Venter gründete Celera 1998 mit der Mission, das menschliche Genom innerhalb von drei Jahren zu sequenzieren. Dieses Ziel stand in direkter Konkurrenz zum bereits laufenden Human Genome Project, einem Konsortium von Universitäten, das zusammenarbeitet, um das menschliche Genom mit einer älteren Strategie namens kartenbasierte oder BAC-to-BAC-Sequenzierung zu sequenzieren. Bei dieser Methode wurde das Genom zunächst in 150,000 Basenpaarstücke, BACs genannt, zerlegt, die BACs der Reihe nach zusammengesetzt und dann jedes BAC im Detail sequenziert.
Die Shotgun-Sequenzierung des gesamten Genoms umgeht die Erstellung und Kartierung von BACs und beginnt direkt mit der DNA-Sequenzierung. Der Prozess beginnt damit, eine Probe hochmolekularer DNA aus dem interessierenden Organismus zu gewinnen und sie physisch in kleine Stücke zu zerlegen, indem sie durch eine schmale Spritze geführt oder beschallt wird, eine Methode, die Probe mit Schallwellen zu brechen. Das Scheren ist ein zufälliger Prozess, sodass sich die Sequenzen der Fragmente etwas überlappen. Durch Scheren werden nicht spezifisch die für die Sequenzierung benötigten 2,000 Basenpaare Fragmente erzeugt, sondern es müssen Fragmente der gewünschten Größe aus dem Gemisch gereinigt werden.
Der nächste Schritt besteht darin, die DNA-Fragmente mit der Träger-DNA zu verbinden, die als Vektor bezeichnet wird. Dieser Vorgang wird als Klonen bezeichnet und erstellt eine Sequenzierungsbibliothek, aus der die Sequenz eines gesamten Genoms erstellt wird. Die Sequenz jedes Klons in der Bibliothek wird bestimmt, und eine Computeranalyse wird verwendet, um überlappende oder kontinuierliche Sequenzen in jedem Fragment zu finden. Durch das Zusammenfügen der Überlappungen entsteht ein „Contig“, ein langer kontinuierlicher Abschnitt der DNA-Sequenz.
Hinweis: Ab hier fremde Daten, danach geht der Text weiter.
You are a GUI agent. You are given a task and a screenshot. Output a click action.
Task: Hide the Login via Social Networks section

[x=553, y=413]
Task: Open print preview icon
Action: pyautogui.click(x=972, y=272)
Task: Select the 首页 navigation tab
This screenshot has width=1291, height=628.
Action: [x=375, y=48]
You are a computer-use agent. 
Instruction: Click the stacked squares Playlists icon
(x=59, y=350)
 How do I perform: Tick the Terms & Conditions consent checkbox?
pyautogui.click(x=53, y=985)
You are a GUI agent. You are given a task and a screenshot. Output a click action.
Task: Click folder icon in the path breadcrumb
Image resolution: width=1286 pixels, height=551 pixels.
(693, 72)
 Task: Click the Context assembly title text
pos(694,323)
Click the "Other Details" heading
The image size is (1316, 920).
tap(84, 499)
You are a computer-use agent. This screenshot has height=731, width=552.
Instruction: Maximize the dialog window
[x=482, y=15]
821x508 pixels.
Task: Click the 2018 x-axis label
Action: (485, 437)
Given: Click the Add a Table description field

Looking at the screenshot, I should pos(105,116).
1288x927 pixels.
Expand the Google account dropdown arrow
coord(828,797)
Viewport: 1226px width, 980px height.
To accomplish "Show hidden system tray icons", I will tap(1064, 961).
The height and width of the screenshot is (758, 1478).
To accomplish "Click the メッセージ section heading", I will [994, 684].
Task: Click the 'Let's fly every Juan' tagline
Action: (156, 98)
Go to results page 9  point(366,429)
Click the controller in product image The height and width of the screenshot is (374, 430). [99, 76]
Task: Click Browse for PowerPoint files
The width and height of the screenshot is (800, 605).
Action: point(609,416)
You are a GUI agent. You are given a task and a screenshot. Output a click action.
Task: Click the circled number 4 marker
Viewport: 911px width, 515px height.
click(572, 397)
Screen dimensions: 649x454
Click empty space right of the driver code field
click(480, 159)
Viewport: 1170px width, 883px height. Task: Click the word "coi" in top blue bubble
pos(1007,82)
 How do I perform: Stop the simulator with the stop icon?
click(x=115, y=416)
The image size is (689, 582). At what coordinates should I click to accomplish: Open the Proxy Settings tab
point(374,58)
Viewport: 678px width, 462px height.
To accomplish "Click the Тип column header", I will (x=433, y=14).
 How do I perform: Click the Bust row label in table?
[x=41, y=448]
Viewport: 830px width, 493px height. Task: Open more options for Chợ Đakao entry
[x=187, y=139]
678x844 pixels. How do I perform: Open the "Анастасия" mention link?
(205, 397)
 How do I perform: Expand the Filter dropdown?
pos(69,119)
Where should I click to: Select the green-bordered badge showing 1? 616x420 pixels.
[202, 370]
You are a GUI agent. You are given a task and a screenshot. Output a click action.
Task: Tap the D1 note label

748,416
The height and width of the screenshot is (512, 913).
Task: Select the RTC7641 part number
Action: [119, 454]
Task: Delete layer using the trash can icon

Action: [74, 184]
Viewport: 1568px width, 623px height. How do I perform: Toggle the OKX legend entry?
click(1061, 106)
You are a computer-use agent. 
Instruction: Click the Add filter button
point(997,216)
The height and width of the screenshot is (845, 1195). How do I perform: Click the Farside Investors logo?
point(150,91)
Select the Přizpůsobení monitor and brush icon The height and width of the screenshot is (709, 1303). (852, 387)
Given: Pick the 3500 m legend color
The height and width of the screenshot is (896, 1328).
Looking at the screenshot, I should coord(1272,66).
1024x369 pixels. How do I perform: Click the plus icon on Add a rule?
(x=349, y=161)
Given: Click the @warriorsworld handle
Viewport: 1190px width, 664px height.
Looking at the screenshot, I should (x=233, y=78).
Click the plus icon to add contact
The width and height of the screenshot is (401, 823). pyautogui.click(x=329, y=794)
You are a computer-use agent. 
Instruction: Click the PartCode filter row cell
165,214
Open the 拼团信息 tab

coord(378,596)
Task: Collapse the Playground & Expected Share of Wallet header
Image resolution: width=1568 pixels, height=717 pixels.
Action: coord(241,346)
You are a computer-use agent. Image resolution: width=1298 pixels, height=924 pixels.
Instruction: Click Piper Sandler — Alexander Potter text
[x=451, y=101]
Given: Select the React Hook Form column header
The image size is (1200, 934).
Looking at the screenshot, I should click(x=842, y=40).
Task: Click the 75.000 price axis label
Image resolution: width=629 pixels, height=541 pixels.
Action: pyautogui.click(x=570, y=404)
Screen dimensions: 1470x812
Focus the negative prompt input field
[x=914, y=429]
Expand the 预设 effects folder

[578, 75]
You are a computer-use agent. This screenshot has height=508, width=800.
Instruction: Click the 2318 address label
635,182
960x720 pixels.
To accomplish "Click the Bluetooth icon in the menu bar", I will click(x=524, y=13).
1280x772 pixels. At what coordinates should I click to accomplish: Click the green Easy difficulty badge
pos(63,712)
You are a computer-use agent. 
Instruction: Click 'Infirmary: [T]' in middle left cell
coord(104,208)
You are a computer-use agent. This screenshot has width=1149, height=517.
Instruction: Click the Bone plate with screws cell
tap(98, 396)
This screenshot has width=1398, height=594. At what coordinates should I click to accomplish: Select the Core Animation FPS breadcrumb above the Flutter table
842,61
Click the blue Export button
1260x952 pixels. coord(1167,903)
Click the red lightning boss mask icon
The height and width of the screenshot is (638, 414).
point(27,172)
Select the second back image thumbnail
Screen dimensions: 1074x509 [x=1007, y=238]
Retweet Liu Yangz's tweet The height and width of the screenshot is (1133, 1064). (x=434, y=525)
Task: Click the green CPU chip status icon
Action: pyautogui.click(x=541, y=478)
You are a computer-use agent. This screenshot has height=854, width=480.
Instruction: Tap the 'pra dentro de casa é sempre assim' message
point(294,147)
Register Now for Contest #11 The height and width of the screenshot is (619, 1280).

Das Klonen von Schrotflinten führt normalerweise zu einigen Lücken zwischen den Contigs, da einige Sequenzen zufällig in der Bibliothek fehlen. Lücken können gefüllt werden, indem eine neue Bibliothek erstellt wird oder bekannte Sequenzen verwendet werden, um sich vom Contig nach außen zu erstrecken. Da die Shotgun-Sequenzierung DNA-Fragmente nach dem Zufallsprinzip sequenziert, werden viele Fragmente mehr als einmal sequenziert, was eine größere Sicherheit der korrekten Sequenz schafft, als wenn jedes Fragment nur ein- oder zweimal sequenziert worden wäre.
Das menschliche Genom wurde sowohl vom Human Genome Project mittels kartenbasierter Sequenzierung als auch von Celera mittels Shotgun-Sequenzierung sequenziert. Die Shotgun-Sequenzierung ist heute die bevorzugte Methode für andere Arten der Genomsequenzierung. Die vollständigen Genome vieler Organismen wie der Pflanze Arabidopsis thaliana, Reis, Kuh, Hund, Huhn, Schimpanse, Ratte, Maus, Kugelfisch und vieler Mikroorganismen wurden auf diese Weise sequenziert.